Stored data
>>

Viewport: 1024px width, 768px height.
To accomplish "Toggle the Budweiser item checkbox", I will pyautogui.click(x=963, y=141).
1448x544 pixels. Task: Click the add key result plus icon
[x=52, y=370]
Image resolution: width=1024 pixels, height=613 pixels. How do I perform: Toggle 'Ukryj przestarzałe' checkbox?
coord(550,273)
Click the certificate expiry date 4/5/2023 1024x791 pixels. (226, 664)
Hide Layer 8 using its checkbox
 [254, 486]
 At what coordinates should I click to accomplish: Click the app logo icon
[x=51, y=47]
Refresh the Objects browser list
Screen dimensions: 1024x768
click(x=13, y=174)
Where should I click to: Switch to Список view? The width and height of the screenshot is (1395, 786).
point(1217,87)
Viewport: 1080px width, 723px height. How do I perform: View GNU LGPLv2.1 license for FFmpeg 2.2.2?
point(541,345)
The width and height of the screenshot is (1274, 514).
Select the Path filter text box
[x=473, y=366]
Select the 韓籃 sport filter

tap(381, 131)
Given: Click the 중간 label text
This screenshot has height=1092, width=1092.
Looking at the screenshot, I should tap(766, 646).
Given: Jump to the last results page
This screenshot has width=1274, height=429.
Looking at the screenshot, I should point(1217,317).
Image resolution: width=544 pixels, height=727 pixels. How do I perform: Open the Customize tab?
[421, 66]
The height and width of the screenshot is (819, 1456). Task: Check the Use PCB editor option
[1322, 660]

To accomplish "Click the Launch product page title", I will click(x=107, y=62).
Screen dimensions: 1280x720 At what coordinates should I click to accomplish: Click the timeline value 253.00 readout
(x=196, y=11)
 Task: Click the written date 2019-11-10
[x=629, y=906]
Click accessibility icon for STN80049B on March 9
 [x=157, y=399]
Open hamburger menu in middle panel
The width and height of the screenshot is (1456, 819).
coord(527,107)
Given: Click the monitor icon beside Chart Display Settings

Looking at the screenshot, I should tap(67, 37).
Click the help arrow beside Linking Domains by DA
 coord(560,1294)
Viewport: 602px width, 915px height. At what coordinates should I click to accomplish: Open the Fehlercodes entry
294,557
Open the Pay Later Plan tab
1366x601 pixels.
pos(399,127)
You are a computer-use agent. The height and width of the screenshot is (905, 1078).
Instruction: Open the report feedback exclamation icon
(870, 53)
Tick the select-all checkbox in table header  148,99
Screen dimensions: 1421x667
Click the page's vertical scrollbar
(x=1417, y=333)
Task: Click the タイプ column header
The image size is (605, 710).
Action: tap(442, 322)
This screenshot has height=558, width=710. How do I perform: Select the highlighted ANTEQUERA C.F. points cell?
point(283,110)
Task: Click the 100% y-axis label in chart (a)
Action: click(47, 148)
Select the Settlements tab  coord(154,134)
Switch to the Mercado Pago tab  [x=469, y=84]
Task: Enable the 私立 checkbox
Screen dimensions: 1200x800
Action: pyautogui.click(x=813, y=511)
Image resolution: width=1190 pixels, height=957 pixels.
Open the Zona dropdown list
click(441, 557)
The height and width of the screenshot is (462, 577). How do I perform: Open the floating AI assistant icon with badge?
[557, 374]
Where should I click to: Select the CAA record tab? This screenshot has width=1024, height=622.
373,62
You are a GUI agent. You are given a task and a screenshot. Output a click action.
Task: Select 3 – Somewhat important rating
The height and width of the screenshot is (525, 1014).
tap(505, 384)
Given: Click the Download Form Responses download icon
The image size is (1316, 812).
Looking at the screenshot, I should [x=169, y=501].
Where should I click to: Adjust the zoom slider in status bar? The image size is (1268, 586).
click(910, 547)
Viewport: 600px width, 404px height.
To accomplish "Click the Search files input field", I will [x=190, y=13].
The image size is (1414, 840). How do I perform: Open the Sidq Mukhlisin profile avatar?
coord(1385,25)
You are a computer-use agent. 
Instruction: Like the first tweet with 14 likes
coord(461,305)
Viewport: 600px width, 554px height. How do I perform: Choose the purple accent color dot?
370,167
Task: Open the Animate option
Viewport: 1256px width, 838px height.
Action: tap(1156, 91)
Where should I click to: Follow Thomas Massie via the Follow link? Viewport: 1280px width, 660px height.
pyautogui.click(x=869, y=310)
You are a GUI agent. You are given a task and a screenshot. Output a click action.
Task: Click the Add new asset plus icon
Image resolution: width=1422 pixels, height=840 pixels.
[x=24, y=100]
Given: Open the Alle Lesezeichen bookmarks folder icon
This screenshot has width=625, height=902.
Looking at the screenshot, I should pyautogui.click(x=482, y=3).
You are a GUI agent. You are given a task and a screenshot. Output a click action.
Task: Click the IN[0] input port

<<

- **Work order**: All of the entries must be given again, word for word.

- **Exercise response**:
Viewport: 1024px width, 768px height.
To accomplish "Toggle the Budweiser item checkbox", I will pyautogui.click(x=963, y=141).
1448x544 pixels. Task: Click the add key result plus icon
[x=52, y=370]
Image resolution: width=1024 pixels, height=613 pixels. How do I perform: Toggle 'Ukryj przestarzałe' checkbox?
coord(550,273)
Click the certificate expiry date 4/5/2023 1024x791 pixels. (226, 664)
Hide Layer 8 using its checkbox
 [254, 486]
 At what coordinates should I click to accomplish: Click the app logo icon
[x=51, y=47]
Refresh the Objects browser list
Screen dimensions: 1024x768
click(x=13, y=174)
Where should I click to: Switch to Список view? The width and height of the screenshot is (1395, 786).
point(1217,87)
Viewport: 1080px width, 723px height. How do I perform: View GNU LGPLv2.1 license for FFmpeg 2.2.2?
point(541,345)
The width and height of the screenshot is (1274, 514).
Select the Path filter text box
[x=473, y=366]
Select the 韓籃 sport filter

tap(381, 131)
Given: Click the 중간 label text
This screenshot has height=1092, width=1092.
Looking at the screenshot, I should tap(766, 646).
Given: Jump to the last results page
This screenshot has width=1274, height=429.
Looking at the screenshot, I should point(1217,317).
Image resolution: width=544 pixels, height=727 pixels. How do I perform: Open the Customize tab?
[421, 66]
The height and width of the screenshot is (819, 1456). Task: Check the Use PCB editor option
[1322, 660]

To accomplish "Click the Launch product page title", I will click(x=107, y=62).
Screen dimensions: 1280x720 At what coordinates should I click to accomplish: Click the timeline value 253.00 readout
(x=196, y=11)
 Task: Click the written date 2019-11-10
[x=629, y=906]
Click accessibility icon for STN80049B on March 9
 [x=157, y=399]
Open hamburger menu in middle panel
The width and height of the screenshot is (1456, 819).
coord(527,107)
Given: Click the monitor icon beside Chart Display Settings

Looking at the screenshot, I should tap(67, 37).
Click the help arrow beside Linking Domains by DA
 coord(560,1294)
Viewport: 602px width, 915px height. At what coordinates should I click to accomplish: Open the Fehlercodes entry
294,557
Open the Pay Later Plan tab
1366x601 pixels.
pos(399,127)
You are a computer-use agent. The height and width of the screenshot is (905, 1078).
Instruction: Open the report feedback exclamation icon
(870, 53)
Tick the select-all checkbox in table header  148,99
Screen dimensions: 1421x667
Click the page's vertical scrollbar
(x=1417, y=333)
Task: Click the タイプ column header
The image size is (605, 710).
Action: tap(442, 322)
This screenshot has height=558, width=710. How do I perform: Select the highlighted ANTEQUERA C.F. points cell?
point(283,110)
Task: Click the 100% y-axis label in chart (a)
Action: click(47, 148)
Select the Settlements tab  coord(154,134)
Switch to the Mercado Pago tab  [x=469, y=84]
Task: Enable the 私立 checkbox
Screen dimensions: 1200x800
Action: pyautogui.click(x=813, y=511)
Image resolution: width=1190 pixels, height=957 pixels.
Open the Zona dropdown list
click(441, 557)
The height and width of the screenshot is (462, 577). How do I perform: Open the floating AI assistant icon with badge?
[557, 374]
Where should I click to: Select the CAA record tab? This screenshot has width=1024, height=622.
373,62
You are a GUI agent. You are given a task and a screenshot. Output a click action.
Task: Select 3 – Somewhat important rating
The height and width of the screenshot is (525, 1014).
tap(505, 384)
Given: Click the Download Form Responses download icon
The image size is (1316, 812).
Looking at the screenshot, I should [x=169, y=501].
Where should I click to: Adjust the zoom slider in status bar? The image size is (1268, 586).
click(910, 547)
Viewport: 600px width, 404px height.
To accomplish "Click the Search files input field", I will [x=190, y=13].
The image size is (1414, 840). How do I perform: Open the Sidq Mukhlisin profile avatar?
coord(1385,25)
You are a computer-use agent. 
Instruction: Like the first tweet with 14 likes
coord(461,305)
Viewport: 600px width, 554px height. How do I perform: Choose the purple accent color dot?
370,167
Task: Open the Animate option
Viewport: 1256px width, 838px height.
Action: tap(1156, 91)
Where should I click to: Follow Thomas Massie via the Follow link? Viewport: 1280px width, 660px height.
pyautogui.click(x=869, y=310)
You are a GUI agent. You are given a task and a screenshot. Output a click action.
Task: Click the Add new asset plus icon
Image resolution: width=1422 pixels, height=840 pixels.
[x=24, y=100]
Given: Open the Alle Lesezeichen bookmarks folder icon
This screenshot has width=625, height=902.
Looking at the screenshot, I should pyautogui.click(x=482, y=3).
You are a GUI agent. You are given a task and a screenshot. Output a click action.
Task: Click the IN[0] input port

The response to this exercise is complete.